EXERCISE BRIEF: Across the listing below, how many lines include the string "computer"? Reply with the number alone.

SOURCE DATA:
==============================

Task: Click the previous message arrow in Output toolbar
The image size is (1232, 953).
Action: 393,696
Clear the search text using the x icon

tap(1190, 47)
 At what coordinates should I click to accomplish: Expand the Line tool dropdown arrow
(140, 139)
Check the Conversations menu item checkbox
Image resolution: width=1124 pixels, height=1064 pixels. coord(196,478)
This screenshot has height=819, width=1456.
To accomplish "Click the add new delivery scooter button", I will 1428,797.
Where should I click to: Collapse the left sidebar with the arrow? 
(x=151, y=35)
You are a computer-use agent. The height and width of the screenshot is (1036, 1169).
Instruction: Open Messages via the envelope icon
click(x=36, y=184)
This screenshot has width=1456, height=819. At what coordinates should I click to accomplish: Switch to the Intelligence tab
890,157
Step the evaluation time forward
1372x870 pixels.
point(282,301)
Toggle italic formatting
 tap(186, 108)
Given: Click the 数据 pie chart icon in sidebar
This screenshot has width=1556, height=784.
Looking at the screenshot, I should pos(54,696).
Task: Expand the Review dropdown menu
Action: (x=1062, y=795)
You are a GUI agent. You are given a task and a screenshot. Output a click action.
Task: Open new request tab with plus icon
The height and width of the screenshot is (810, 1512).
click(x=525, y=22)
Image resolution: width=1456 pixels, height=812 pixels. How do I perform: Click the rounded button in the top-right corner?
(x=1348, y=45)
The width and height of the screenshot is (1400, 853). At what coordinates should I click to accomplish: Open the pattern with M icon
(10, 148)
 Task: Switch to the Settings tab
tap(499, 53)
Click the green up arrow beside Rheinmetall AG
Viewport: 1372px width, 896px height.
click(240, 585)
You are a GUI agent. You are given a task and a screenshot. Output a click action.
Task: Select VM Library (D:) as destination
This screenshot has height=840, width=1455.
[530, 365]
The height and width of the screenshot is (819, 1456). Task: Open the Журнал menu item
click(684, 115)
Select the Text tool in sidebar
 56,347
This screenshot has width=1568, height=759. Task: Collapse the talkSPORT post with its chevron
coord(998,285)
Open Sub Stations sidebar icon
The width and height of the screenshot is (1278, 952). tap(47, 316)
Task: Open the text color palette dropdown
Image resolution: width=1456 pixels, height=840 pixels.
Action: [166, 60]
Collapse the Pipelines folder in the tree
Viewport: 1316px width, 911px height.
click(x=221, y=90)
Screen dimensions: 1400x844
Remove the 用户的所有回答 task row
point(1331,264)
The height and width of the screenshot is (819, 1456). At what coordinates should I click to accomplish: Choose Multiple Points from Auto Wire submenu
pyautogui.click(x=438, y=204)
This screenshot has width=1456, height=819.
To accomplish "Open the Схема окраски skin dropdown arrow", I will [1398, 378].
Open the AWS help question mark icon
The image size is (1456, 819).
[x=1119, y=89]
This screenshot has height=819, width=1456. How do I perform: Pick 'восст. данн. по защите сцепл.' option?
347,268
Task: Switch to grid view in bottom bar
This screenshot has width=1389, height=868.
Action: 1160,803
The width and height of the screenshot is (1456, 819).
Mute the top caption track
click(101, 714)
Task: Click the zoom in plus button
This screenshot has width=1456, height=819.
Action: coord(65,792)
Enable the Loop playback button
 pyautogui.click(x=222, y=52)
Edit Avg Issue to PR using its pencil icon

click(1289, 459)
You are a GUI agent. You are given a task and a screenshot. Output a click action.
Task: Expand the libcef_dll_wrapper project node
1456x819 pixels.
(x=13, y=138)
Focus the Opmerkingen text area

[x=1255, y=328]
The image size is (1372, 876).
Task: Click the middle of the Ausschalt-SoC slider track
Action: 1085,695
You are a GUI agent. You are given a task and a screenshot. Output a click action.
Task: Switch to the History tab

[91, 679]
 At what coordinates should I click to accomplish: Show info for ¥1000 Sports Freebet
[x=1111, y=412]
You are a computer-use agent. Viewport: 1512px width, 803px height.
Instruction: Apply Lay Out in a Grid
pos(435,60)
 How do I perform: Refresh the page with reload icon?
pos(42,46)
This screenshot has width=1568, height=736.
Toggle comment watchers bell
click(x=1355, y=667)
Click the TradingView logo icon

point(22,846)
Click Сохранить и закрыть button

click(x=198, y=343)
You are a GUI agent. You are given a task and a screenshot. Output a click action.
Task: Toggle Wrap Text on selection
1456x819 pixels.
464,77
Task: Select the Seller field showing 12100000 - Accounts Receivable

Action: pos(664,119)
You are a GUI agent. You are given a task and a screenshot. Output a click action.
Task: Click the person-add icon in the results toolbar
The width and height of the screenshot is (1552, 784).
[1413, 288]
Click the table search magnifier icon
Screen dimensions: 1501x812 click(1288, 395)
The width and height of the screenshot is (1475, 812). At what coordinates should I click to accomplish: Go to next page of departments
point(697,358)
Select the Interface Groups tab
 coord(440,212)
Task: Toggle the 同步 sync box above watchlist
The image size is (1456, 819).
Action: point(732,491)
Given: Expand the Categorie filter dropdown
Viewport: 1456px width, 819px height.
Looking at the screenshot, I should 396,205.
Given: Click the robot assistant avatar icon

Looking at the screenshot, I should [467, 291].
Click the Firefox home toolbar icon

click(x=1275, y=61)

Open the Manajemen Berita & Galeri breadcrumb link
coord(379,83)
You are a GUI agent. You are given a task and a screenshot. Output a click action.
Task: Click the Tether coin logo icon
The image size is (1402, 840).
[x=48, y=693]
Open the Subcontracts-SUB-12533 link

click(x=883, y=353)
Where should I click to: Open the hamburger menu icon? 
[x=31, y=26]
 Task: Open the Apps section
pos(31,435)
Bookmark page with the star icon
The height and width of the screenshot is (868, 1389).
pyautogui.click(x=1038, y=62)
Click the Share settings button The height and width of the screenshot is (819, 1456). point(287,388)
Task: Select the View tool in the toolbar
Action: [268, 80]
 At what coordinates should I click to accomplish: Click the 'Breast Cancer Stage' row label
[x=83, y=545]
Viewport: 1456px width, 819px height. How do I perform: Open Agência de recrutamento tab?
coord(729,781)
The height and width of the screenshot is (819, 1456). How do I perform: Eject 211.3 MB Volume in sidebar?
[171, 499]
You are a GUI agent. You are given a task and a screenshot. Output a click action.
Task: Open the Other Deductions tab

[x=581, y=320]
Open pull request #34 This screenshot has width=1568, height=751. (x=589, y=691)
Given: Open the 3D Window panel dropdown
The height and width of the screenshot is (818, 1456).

==============================

RESPONSE: 2